__Objectif de l'exercice__. Comptez les lignes du matériel qui contiennent le mot « Task ». Donnez seulement ce nombre.

Données de localisation d'éléments et de texte:
- - - -
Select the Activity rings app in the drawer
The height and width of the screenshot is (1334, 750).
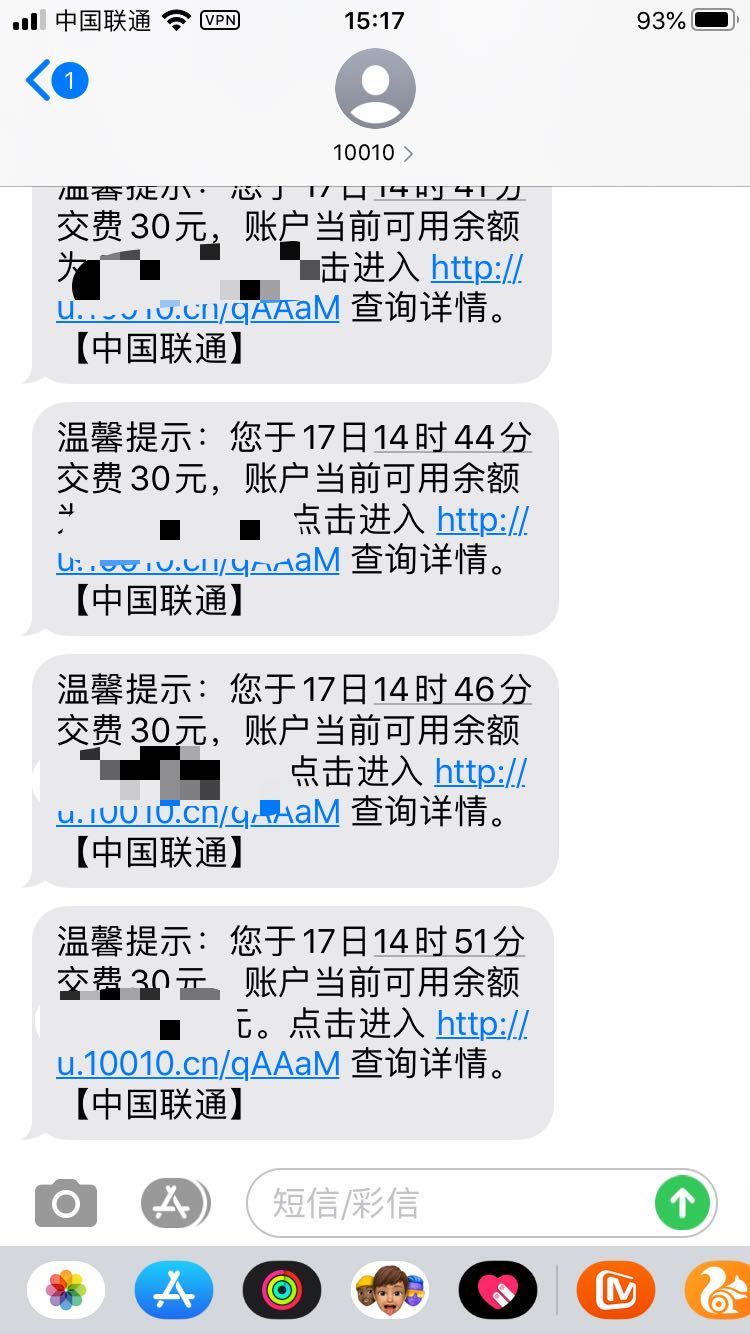point(282,1290)
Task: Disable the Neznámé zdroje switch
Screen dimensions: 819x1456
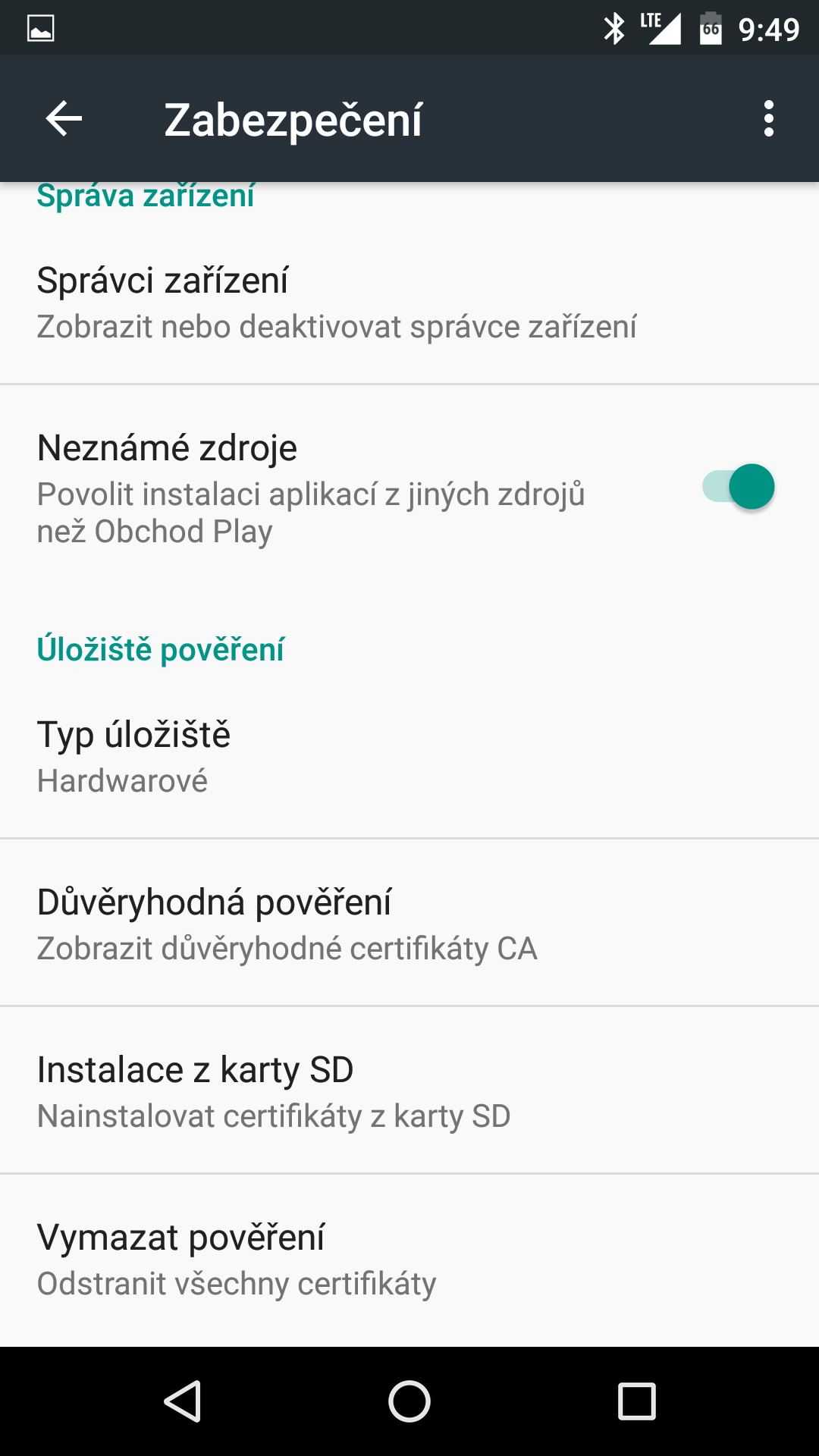Action: click(x=738, y=487)
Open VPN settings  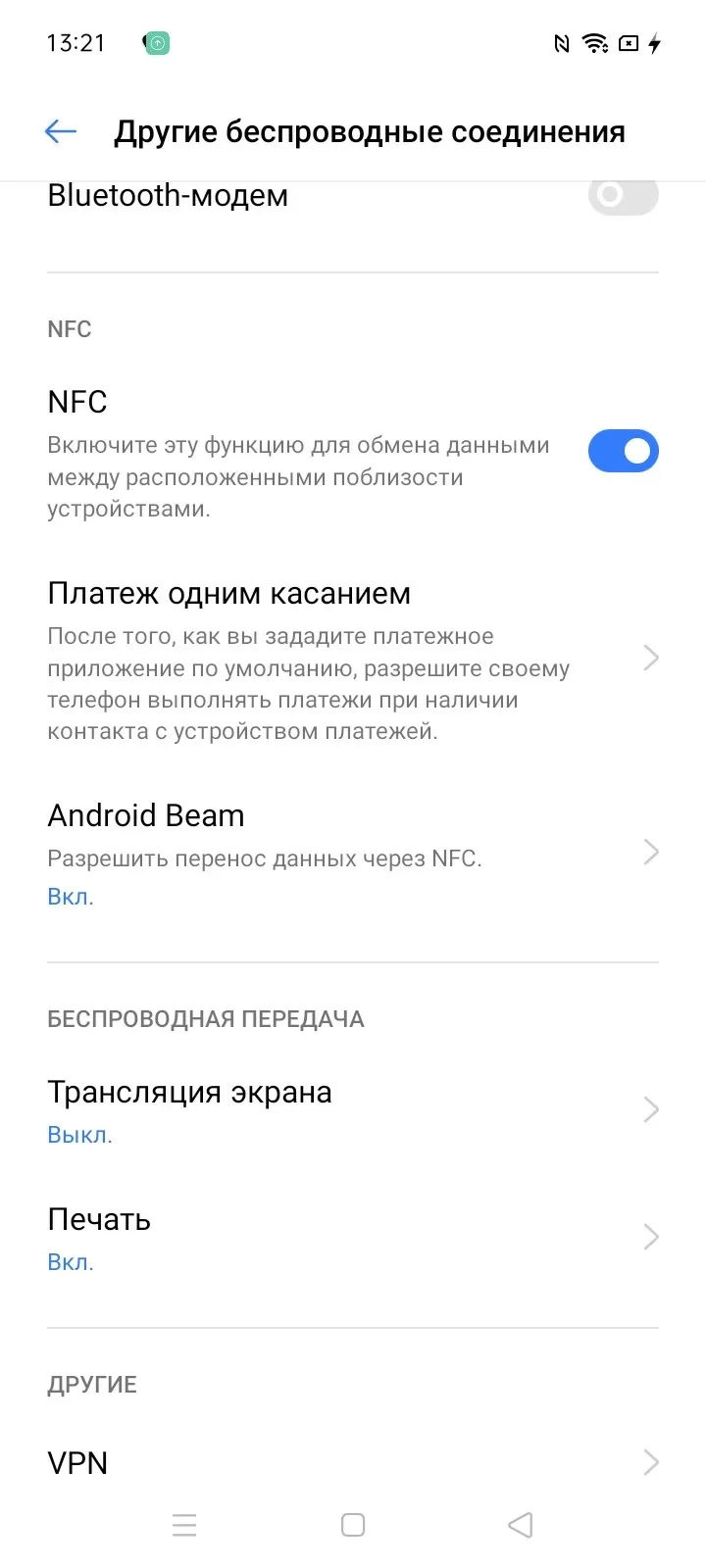353,1462
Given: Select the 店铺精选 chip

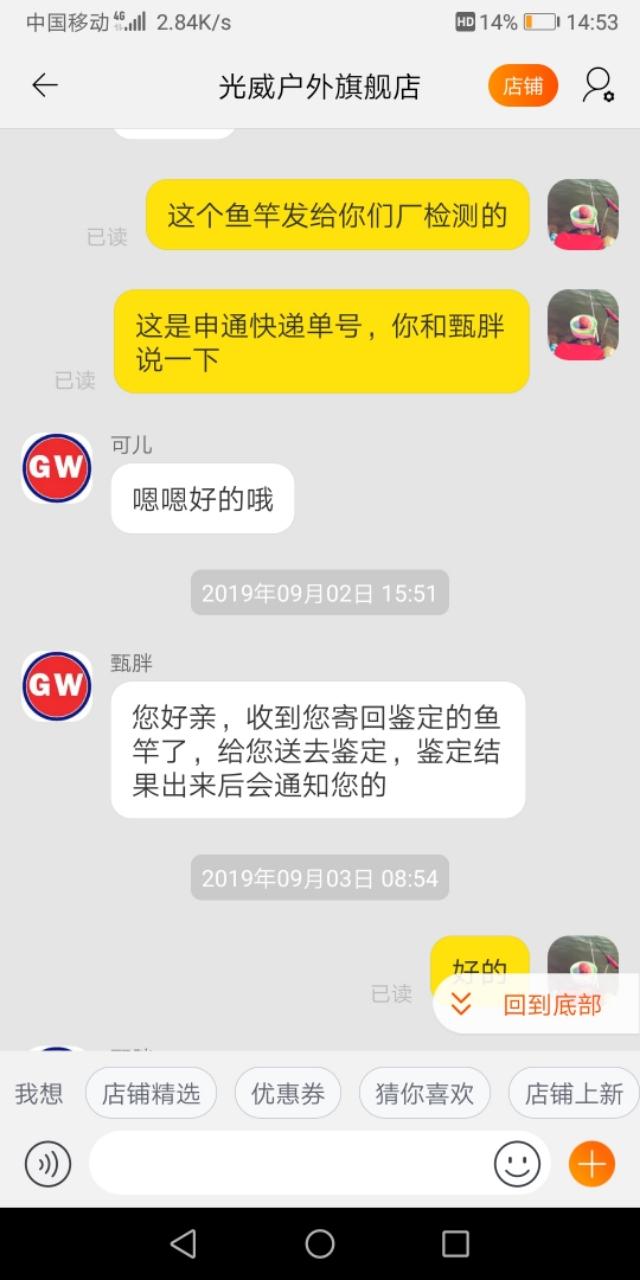Looking at the screenshot, I should click(x=151, y=1093).
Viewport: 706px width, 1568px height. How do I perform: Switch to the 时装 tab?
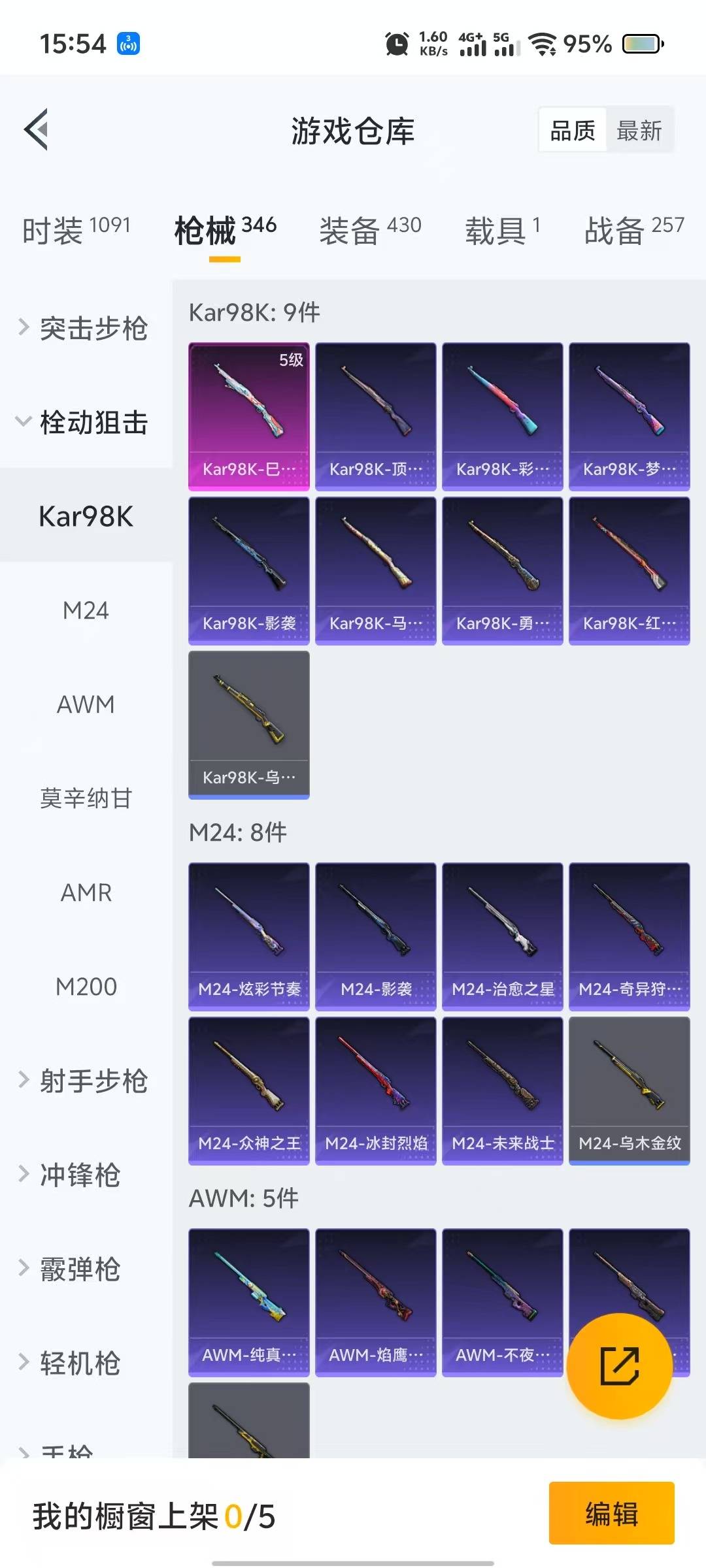point(76,230)
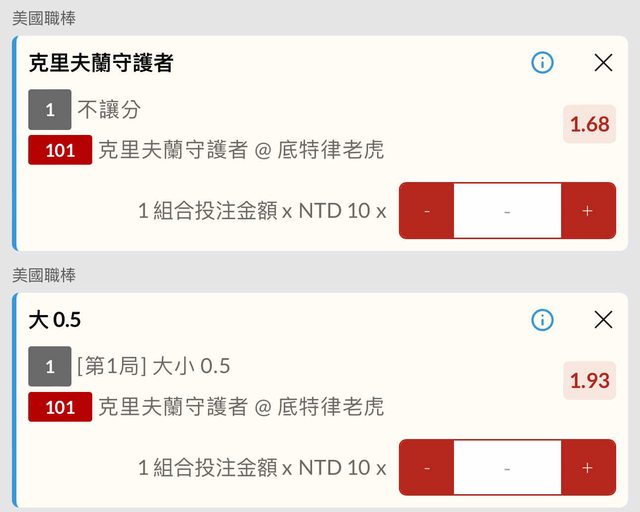The height and width of the screenshot is (512, 640).
Task: Remove the 克里夫蘭守護者 不讓分 bet slip
Action: pos(603,63)
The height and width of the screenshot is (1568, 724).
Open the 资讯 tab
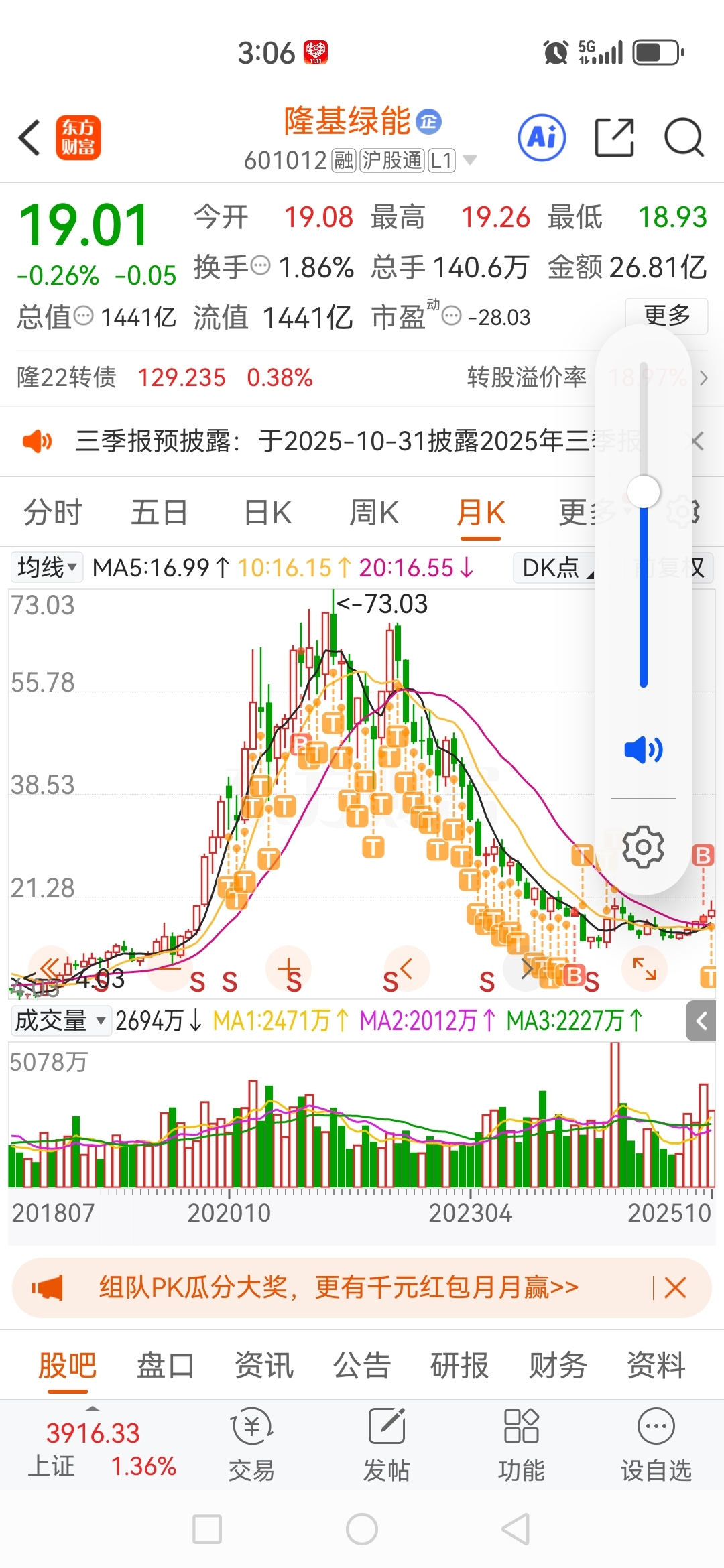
- - - -
__Réponse au problème__. 2